From the line with "Task: Open the 文件类型 toolbar section" through the line with "Task: Open the English language dropdown", repeat the entries verbatim, both end lines included, and add nothing.

Stored data entries
* * *

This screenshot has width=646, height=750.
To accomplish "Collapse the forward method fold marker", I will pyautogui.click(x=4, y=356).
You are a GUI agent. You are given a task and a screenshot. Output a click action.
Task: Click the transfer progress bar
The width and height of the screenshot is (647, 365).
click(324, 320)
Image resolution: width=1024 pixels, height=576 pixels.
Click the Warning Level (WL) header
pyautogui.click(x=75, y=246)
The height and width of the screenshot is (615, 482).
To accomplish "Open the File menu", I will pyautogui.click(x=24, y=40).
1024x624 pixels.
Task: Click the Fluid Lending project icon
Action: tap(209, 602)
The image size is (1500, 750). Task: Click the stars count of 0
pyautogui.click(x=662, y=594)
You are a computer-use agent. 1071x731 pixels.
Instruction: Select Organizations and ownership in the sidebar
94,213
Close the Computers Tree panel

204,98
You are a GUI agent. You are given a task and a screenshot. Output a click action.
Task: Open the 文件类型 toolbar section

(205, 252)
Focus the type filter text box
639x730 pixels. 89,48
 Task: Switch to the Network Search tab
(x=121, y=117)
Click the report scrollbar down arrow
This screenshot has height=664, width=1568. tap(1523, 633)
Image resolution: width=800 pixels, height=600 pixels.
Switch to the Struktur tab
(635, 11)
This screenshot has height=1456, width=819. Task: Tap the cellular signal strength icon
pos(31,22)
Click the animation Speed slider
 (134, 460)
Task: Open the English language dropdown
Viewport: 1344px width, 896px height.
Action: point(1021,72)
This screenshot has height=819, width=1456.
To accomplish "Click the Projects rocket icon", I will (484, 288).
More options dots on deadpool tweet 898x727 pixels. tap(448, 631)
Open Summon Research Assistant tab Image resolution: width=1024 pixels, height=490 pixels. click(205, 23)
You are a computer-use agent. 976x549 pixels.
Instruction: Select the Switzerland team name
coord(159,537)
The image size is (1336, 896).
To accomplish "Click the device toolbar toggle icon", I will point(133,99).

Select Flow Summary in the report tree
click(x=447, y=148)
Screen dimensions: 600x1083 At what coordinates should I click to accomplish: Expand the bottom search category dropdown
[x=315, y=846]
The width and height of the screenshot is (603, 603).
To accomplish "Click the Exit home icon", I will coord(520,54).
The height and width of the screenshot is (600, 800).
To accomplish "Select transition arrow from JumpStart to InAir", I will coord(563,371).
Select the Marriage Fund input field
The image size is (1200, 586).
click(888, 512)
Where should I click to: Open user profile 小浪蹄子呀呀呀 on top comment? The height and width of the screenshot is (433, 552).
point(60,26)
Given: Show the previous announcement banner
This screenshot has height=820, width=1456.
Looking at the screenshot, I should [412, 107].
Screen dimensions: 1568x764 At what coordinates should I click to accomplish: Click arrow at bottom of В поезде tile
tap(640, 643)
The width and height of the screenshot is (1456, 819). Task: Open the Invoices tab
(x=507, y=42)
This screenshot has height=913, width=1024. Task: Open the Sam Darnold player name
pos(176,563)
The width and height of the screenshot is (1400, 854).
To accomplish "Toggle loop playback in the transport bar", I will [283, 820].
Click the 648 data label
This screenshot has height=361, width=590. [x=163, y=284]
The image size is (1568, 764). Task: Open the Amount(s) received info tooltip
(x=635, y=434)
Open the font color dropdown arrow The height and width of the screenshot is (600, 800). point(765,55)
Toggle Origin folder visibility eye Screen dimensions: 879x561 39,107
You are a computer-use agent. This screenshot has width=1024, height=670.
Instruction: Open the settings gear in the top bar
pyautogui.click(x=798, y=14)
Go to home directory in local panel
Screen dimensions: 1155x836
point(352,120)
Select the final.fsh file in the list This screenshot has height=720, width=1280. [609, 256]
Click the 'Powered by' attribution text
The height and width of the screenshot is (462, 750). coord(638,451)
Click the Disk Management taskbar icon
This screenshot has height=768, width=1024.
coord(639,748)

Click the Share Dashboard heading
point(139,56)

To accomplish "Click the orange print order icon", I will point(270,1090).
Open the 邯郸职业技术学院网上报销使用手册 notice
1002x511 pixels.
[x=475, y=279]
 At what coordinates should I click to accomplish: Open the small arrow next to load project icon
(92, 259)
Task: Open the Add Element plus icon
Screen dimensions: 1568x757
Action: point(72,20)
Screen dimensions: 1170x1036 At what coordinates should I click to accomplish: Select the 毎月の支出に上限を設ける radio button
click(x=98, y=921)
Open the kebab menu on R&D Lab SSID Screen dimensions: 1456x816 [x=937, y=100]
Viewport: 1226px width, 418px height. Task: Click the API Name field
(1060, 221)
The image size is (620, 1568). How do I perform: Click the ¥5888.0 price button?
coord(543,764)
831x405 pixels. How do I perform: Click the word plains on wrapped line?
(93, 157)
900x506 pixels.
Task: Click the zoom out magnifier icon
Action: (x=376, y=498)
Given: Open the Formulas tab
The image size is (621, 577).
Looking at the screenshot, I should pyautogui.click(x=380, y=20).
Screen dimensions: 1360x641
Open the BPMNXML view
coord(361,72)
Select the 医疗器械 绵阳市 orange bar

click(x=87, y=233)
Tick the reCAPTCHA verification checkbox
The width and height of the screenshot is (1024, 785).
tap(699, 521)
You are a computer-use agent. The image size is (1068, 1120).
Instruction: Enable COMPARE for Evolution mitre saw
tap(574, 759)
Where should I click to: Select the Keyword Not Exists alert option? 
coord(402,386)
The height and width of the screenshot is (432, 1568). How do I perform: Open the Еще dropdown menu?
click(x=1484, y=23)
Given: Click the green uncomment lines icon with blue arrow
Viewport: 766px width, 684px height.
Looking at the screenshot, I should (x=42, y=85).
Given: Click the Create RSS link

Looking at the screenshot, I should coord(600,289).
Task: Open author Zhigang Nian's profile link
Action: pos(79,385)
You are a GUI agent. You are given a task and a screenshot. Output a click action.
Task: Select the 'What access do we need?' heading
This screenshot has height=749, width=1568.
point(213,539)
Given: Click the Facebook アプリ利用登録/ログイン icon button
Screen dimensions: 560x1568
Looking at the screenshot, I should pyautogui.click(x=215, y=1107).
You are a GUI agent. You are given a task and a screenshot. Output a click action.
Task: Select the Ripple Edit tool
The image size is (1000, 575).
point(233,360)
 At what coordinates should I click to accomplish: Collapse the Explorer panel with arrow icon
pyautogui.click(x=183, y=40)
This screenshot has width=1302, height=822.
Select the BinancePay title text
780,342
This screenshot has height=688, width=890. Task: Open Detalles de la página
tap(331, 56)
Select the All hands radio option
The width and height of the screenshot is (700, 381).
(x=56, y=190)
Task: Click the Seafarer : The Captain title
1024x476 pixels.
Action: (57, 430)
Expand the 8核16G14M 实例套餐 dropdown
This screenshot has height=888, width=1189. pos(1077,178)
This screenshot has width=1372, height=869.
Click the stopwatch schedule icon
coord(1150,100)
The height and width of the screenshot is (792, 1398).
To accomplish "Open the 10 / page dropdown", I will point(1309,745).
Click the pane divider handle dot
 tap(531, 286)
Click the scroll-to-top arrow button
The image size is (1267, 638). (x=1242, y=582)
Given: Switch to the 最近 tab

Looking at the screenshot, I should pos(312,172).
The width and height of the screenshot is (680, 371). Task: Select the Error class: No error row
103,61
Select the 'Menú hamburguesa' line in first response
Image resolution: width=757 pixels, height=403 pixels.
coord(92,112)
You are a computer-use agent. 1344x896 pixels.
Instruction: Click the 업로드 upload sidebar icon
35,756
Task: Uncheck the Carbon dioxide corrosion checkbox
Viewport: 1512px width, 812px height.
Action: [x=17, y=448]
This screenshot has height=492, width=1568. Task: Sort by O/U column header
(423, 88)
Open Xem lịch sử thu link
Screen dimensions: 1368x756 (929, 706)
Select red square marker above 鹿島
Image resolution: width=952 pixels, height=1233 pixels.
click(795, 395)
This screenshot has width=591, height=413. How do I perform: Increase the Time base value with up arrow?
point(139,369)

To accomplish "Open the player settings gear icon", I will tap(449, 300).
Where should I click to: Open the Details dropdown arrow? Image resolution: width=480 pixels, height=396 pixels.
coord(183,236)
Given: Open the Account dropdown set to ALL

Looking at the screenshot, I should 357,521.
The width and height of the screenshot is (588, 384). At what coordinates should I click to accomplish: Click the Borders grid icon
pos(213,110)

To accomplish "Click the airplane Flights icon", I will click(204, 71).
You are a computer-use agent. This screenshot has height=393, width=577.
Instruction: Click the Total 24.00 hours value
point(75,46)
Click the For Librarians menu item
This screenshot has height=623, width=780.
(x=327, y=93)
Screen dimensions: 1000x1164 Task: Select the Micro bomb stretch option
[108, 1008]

* * *

• [Response for this exercise]
Task: Open the 文件类型 toolbar section

(205, 252)
Focus the type filter text box
639x730 pixels. 89,48
 Task: Switch to the Network Search tab
(x=121, y=117)
Click the report scrollbar down arrow
This screenshot has height=664, width=1568. tap(1523, 633)
Image resolution: width=800 pixels, height=600 pixels.
Switch to the Struktur tab
(635, 11)
This screenshot has height=1456, width=819. Task: Tap the cellular signal strength icon
pos(31,22)
Click the animation Speed slider
 (134, 460)
Task: Open the English language dropdown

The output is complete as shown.